== Record excerpts ==
--

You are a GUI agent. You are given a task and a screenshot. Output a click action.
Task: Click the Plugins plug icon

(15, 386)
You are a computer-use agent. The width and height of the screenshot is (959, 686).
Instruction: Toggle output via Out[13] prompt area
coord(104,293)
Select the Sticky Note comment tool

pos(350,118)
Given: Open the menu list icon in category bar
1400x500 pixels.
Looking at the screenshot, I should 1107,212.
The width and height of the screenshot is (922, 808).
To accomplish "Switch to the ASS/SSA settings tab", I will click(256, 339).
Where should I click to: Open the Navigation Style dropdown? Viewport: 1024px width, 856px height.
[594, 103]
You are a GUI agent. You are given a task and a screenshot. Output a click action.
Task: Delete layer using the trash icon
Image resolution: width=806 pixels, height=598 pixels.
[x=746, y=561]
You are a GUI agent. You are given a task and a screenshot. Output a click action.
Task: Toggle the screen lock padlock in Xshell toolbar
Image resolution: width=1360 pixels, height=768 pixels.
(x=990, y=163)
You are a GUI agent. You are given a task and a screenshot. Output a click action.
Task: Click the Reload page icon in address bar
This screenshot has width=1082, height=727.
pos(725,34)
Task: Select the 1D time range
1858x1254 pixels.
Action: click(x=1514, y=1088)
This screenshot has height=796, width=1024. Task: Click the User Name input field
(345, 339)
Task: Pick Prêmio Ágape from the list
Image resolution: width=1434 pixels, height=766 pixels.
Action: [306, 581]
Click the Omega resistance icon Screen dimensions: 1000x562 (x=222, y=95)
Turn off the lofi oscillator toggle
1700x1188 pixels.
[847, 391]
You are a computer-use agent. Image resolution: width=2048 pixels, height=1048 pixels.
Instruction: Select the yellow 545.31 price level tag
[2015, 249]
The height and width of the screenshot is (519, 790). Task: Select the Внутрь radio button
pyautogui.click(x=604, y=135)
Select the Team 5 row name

--

== Work order ==
In the records above, the lines containing the string "computer" should be counted; give only the total.

== Reply ==
2